Bench-2-CoP: Can We Trust Benchmarking for EU AI Compliance?

The rapid advancement of General Purpose AI (GPAI) models necessitates robust evaluation frameworks, especially with emerging regulations like the EU AI Act and its associated Code of Practice (CoP). Current AI evaluation practices depend heavily on established benchmarks, but these tools were not designed to measure the systemic risks that are the focus of the new regulatory landscape. This research addresses the urgent need to quantify this "benchmark-regulation gap." We introduce Bench-2-CoP, a novel, systematic framework that uses validated LLM-as-judge analysis to map the coverage of 194,955 questions from widely-used benchmarks against the EU AI Act's taxonomy of model capabilities and propensities. Our findings reveal a profound misalignment: the evaluation ecosystem is overwhelmingly focused on a narrow set of behavioral propensities, such as "Tendency to hallucinate" (53.7% of the corpus) and "Discriminatory bias" (28.9%), while critical functional capabilities are dangerously neglected.
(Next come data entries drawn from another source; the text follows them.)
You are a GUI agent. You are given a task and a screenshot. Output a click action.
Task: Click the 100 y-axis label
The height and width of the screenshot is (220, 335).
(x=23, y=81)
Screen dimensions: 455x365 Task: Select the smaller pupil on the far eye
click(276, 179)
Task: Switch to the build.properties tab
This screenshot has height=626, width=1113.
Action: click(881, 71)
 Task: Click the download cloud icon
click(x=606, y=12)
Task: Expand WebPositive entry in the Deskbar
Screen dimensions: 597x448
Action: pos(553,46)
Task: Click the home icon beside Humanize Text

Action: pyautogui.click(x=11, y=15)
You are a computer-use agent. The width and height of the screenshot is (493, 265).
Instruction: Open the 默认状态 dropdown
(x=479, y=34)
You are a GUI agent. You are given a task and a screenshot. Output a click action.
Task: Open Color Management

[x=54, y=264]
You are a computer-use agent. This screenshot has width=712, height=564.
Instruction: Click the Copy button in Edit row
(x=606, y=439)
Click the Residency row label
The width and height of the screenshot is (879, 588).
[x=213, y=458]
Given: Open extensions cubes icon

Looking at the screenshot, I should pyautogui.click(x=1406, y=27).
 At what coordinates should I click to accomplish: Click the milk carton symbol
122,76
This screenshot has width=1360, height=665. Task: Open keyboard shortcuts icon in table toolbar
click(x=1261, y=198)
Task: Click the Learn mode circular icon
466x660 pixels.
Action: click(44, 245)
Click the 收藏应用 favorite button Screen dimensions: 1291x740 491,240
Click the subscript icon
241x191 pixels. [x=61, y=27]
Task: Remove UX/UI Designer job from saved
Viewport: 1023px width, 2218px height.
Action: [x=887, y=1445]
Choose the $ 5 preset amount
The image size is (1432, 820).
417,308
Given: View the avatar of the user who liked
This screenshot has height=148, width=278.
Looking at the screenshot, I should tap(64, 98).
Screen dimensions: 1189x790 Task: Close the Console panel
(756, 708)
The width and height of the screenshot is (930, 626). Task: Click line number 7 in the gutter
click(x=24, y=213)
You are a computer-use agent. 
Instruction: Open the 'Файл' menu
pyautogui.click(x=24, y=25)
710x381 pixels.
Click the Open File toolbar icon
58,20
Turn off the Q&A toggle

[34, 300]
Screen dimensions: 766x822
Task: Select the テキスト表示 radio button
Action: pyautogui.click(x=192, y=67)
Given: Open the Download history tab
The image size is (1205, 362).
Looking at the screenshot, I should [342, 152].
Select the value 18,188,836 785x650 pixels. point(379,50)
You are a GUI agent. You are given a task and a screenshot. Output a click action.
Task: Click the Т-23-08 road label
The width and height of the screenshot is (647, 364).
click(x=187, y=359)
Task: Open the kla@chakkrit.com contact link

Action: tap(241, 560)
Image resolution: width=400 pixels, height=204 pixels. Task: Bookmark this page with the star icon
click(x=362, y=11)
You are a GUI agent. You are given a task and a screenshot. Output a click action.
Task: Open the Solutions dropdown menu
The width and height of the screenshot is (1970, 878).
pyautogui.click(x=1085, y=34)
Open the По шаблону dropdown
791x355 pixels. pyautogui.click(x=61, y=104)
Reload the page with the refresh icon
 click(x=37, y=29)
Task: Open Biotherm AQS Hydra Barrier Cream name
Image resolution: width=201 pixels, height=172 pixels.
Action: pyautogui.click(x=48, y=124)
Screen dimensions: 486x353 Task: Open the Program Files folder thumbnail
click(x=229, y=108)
Crucially, capabilities central to loss-of-control scenarios, including evading human oversight, self-replication, and autonomous AI development, receive zero coverage in the entire benchmark corpus. This translates to a near-total evaluation gap for systemic risks like "Loss of Control" (0.4% coverage) and "Cyber Offence" (0.8% coverage). This study provides the first comprehensive, quantitative analysis of this gap, offering critical insights for policymakers to refine the CoP and for developers to build the next generation of evaluation tools, ultimately fostering safer and more compliant AI.